[Word and element location records]
********************

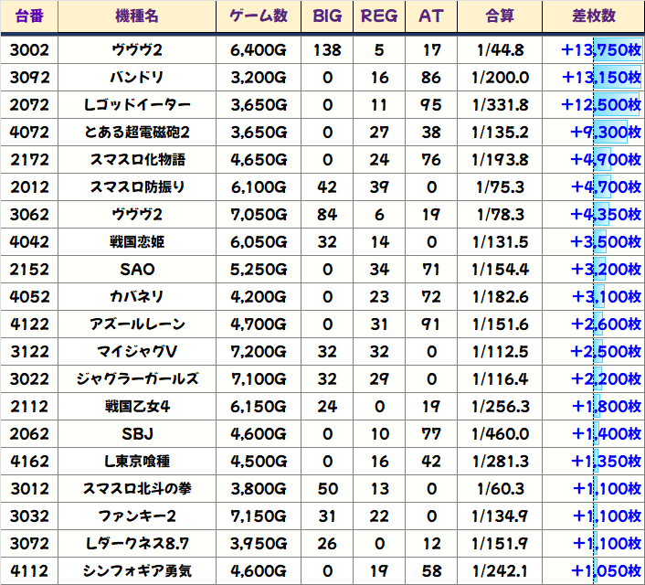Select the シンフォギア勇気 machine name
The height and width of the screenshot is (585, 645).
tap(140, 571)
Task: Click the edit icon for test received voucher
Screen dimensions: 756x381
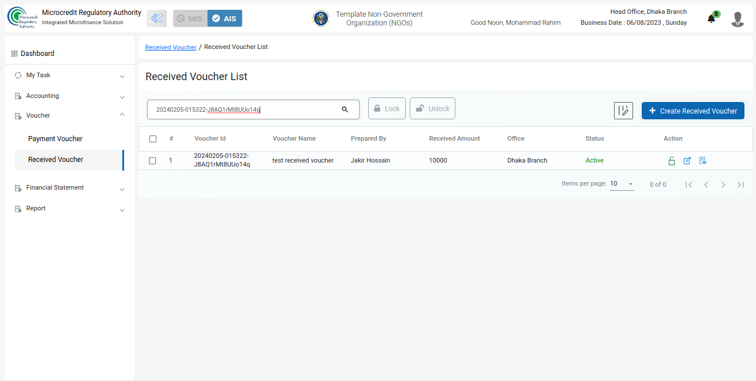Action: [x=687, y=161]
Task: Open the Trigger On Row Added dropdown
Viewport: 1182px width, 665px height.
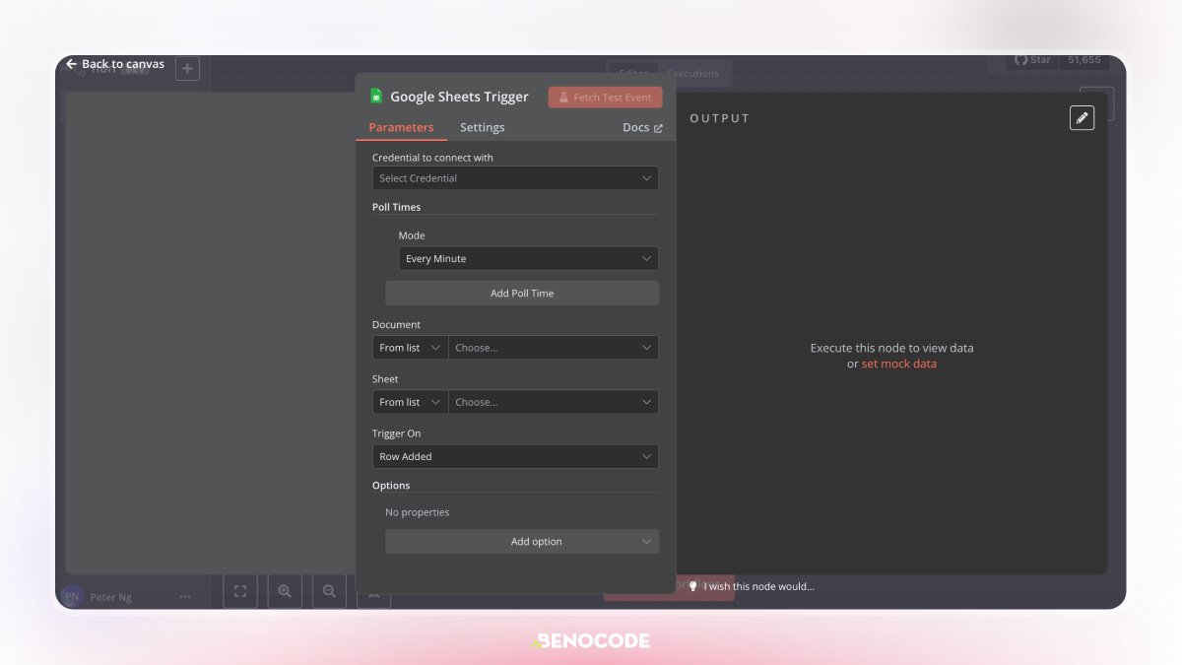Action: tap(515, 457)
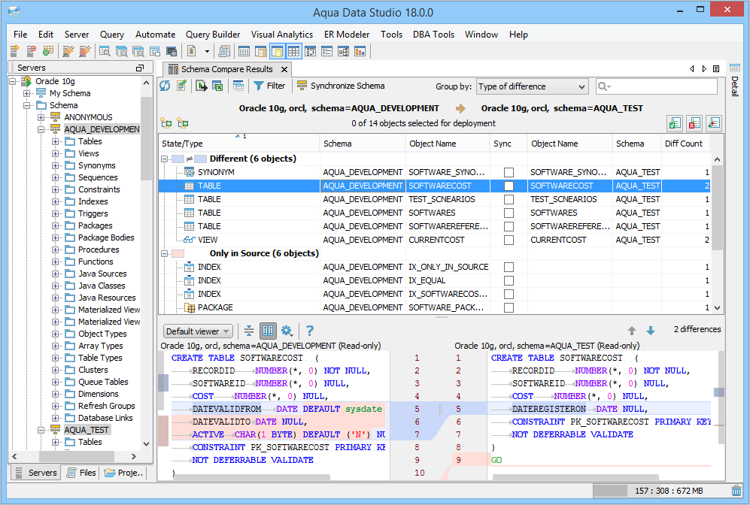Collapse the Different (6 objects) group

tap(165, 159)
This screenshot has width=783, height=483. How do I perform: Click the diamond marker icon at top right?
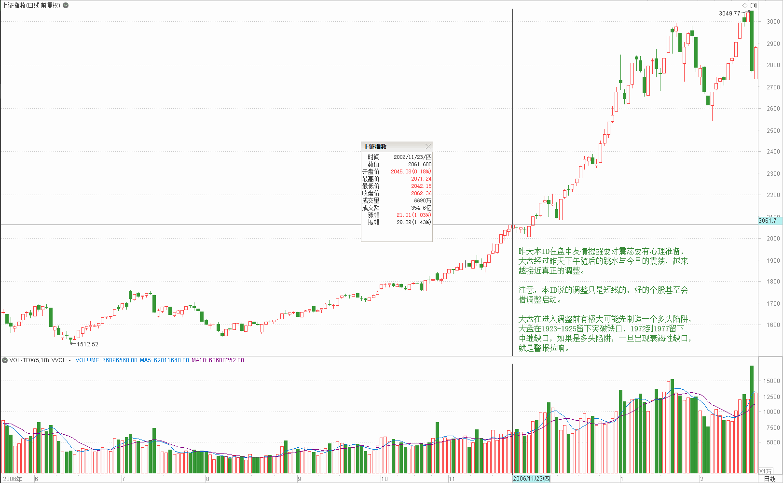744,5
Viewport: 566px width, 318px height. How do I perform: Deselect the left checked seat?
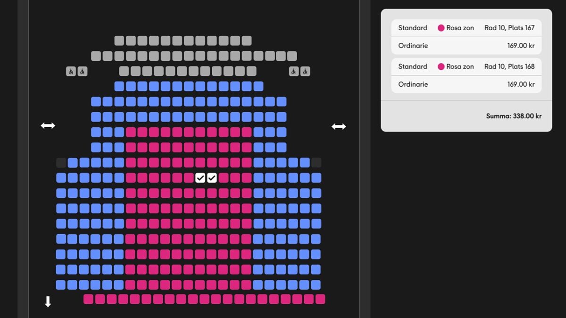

********************

GIVEN INSTRUCTION
Copy every one of the records above line for line, without changing anything, and leave the pictures out of your answer.

FINISHED ANSWER
Select the シンフォギア勇気 machine name
The height and width of the screenshot is (585, 645).
tap(140, 571)
Task: Click the edit icon for test received voucher
Screen dimensions: 756x381
Action: [x=687, y=161]
Task: Open the Trigger On Row Added dropdown
Viewport: 1182px width, 665px height.
Action: tap(515, 457)
Collapse the Different (6 objects) group

tap(165, 159)
This screenshot has width=783, height=483. How do I perform: Click the diamond marker icon at top right?
744,5
Viewport: 566px width, 318px height. How do I perform: Deselect the left checked seat?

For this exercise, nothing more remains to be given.